[Task prompt] Everything from the line containing "Task: Select the arr project entry" through the final line of the entries, both included, should be copied exactly and with nothing else; please skip pictures.

--- Recorded information ---

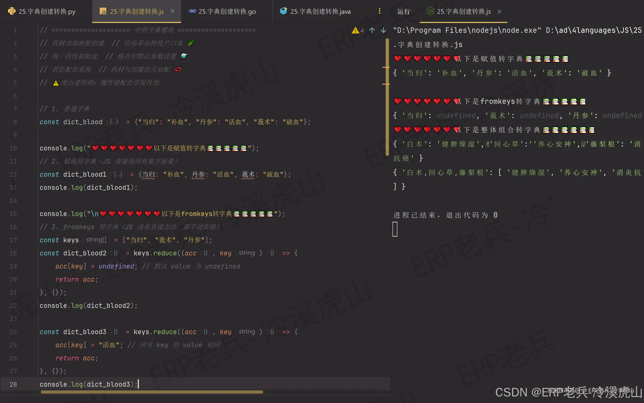Click the warning triangle showing 4 problems
The width and height of the screenshot is (644, 403).
[x=355, y=30]
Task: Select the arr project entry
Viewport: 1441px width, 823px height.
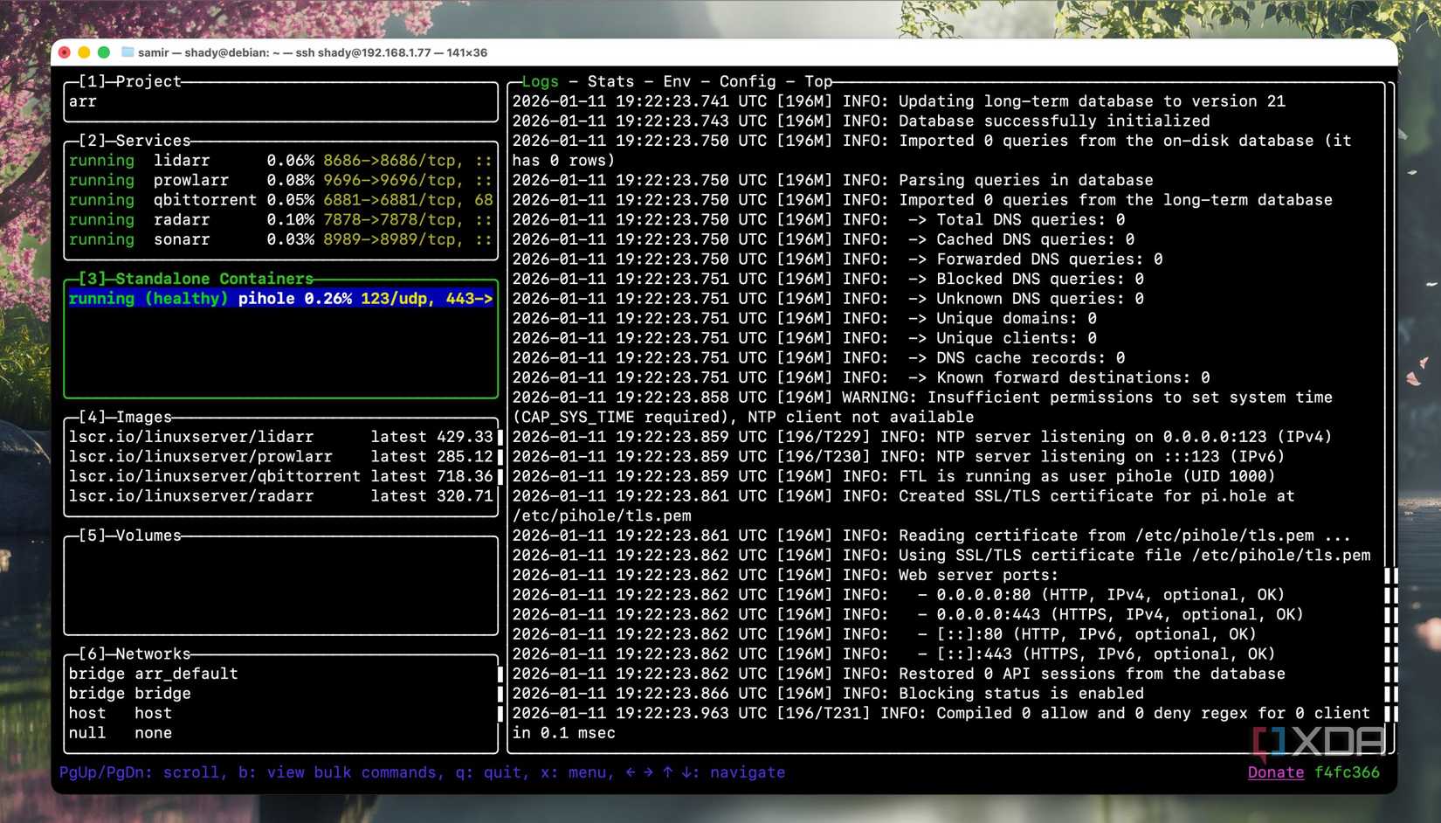Action: coord(81,101)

---

[Exercise answer]
Task: Select the arr project entry
Viewport: 1441px width, 823px height.
Action: coord(81,101)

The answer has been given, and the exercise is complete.